Riscatto del Milan firmato Leao Gioca male e sbaglia: crollo Juve
I rossoneri si rilanciano battendo il Verona, gara da dimenticare dei bianconeri battuti dal Sassuolo Novità da questa sera: Dazn trasmetterà i colloqui tra il Var e l’arbitro della settimana precedente
MILANO. Dopo la pioggia, arriva l'arcobaleno. Il Milan, in maglia multicolor, vince (1-0) con Leao e supera il Verona, passando dal diluvio all'ultima di campionato, il derby poi perso con l'Inter, e la grandine poco prima della partita con l'Hellas. La partita slitta di 25 minuti, poi Pioli al 90' irriga di tre punti la classifica grazie anche al nuovo schieramento. Che mette due esterni ad arare le fasce e abbandona la difesa a quattro che dallo 0-4 di Napoli era stato il riferimento pressoché unico per i rossoneri. Ma che il Verona per il Milan sia incrocio particolare - anche dopo la sorpresa dell'addio al calcio di Ibra dello scorso anno - non lo dice solo la contingenza, con le assenze per infortunio di Calabria e Theo Hernandez. E la rivalità delle tifoserie si incendia già durante il minuto di silenzio per Giorgio Napolitano e Giovanni Lodetti. I cori degli scaligeri in un San Siro raccolto, la risposta della Sud e i maxischermo dello stadio che inquadrano Pioli che scuote leggermente la testa. Almeno fino all'applauso che parte da Florenzi e dagli altri giocatori a centrocampo e che coinvolge poi tutto lo stadio, azzittendo ogni altro rumore. Il boato, però, non tarda a farsi sentire. È infatti il minuto 8 quando Folorunsho gioca una palla sporca che mette nei guai Hien, finché Giroud lancia nello spazio Leao. Il 10, fascia al braccio, risponde così a quel tacco che aveva vanificato il possibile 1-0 con il Newcastle in Champions, martedì: allungo a campo aperto e rasoterra che supera Montipò e vale il vantaggio milanista.

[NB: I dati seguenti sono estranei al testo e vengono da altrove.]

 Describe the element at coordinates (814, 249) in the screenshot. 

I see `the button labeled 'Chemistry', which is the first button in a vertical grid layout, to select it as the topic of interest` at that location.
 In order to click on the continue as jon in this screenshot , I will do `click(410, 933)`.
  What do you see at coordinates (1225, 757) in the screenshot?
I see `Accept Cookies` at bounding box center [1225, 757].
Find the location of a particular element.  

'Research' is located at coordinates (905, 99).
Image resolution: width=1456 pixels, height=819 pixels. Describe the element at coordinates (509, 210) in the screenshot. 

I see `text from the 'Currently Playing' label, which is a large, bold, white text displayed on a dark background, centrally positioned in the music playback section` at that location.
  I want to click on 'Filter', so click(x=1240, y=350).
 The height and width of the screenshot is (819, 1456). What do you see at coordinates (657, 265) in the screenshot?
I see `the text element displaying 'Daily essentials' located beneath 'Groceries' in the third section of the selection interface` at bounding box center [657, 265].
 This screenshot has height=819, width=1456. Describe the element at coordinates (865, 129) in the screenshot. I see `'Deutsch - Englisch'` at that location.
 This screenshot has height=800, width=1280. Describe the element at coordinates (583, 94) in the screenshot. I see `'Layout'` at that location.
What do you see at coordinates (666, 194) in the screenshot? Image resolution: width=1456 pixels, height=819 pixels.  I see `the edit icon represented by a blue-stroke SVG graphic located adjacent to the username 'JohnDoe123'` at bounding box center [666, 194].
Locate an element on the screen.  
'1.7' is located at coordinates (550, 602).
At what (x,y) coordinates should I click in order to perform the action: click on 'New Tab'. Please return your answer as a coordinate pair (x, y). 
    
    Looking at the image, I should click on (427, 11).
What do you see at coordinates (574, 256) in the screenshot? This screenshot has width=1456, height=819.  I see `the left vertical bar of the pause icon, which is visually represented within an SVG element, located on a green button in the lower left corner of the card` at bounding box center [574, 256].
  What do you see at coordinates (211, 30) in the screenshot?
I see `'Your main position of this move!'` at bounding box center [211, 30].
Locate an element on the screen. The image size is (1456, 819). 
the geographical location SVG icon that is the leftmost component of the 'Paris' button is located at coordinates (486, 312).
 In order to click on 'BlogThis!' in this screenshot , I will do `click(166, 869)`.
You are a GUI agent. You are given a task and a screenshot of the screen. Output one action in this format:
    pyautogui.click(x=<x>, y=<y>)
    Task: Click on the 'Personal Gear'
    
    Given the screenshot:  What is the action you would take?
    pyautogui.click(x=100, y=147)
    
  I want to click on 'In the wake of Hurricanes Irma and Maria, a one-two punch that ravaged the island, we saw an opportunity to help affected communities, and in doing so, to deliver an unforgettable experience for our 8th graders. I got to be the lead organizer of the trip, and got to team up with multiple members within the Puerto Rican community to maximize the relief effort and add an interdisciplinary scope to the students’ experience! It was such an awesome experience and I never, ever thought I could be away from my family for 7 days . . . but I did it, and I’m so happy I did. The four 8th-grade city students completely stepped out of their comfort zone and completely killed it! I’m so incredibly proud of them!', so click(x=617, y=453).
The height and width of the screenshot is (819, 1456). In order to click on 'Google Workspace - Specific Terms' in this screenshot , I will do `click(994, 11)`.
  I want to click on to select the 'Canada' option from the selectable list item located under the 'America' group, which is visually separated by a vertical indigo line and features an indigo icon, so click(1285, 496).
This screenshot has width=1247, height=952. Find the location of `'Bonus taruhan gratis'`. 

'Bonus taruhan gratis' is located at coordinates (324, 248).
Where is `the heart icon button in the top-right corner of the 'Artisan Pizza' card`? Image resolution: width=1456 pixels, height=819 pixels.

Crollo Juve. La peggiore Juventus di questo inizio stagione perde l'imbattibilità e cade malamente contro un Sassuolo che ha sicuramente grandi meriti, ma dalla sua anche la serata no dei bianconeri e in particolare del suo portiere Szczesny. L'estremo difensore ha regalato il primo gol, quello di Laurientè poi nel recupero dopo il 90' sul 3 a 2 e gara ancora aperta, è rimasto fuori dall'area, mentre Gatti, senza forse osservare la posizione del portiere, calciava verso la propria porta offrendo sul piatto il quarto gol al Sassuolo. Un episodio che raramente si vede anche nei campionati dilettanti. Nella Juve si salva Chiesa, autore del pareggio sul 2-2. Il Sassuolo ha vinto come squadra, ma indubbiamente l'apporto di Berardi è stato come sempre determinante. «Avevo avvertito che sarebbe stata una gara complicata, a rischio. Abbiamo preso gol alla prima occasione», ha detto Massimiliano Allegri, allenatore della Juve. «Sicuramente dobbiamo fare molto meglio. Siamo mancati a livello mentale, avevo la sensazione di un costante affanno ogni volta che loro buttavano la palla in avanti. Ora zitti e lavorare».
Il Var su Dazn. Svolta nei rapporti tra arbitri, informazione e tifosi: da questa sera, infatti, gli audio dei dialoghi tra i Var e i direttori di gara saranno trasmessi, grazie ad un accordo appena firmato tra la Federcalcio e Dazn, dall'emittente Ott. Gli audio - per questioni regolamentari - sono quelli del turno precedente di campionato e andranno in onda nella trasmissione “Sunday night square”, nella quale saranno analizzati i casi più interessanti. Stasera sarà in studio il designatore degli arbitri, Gianluca Rocchi.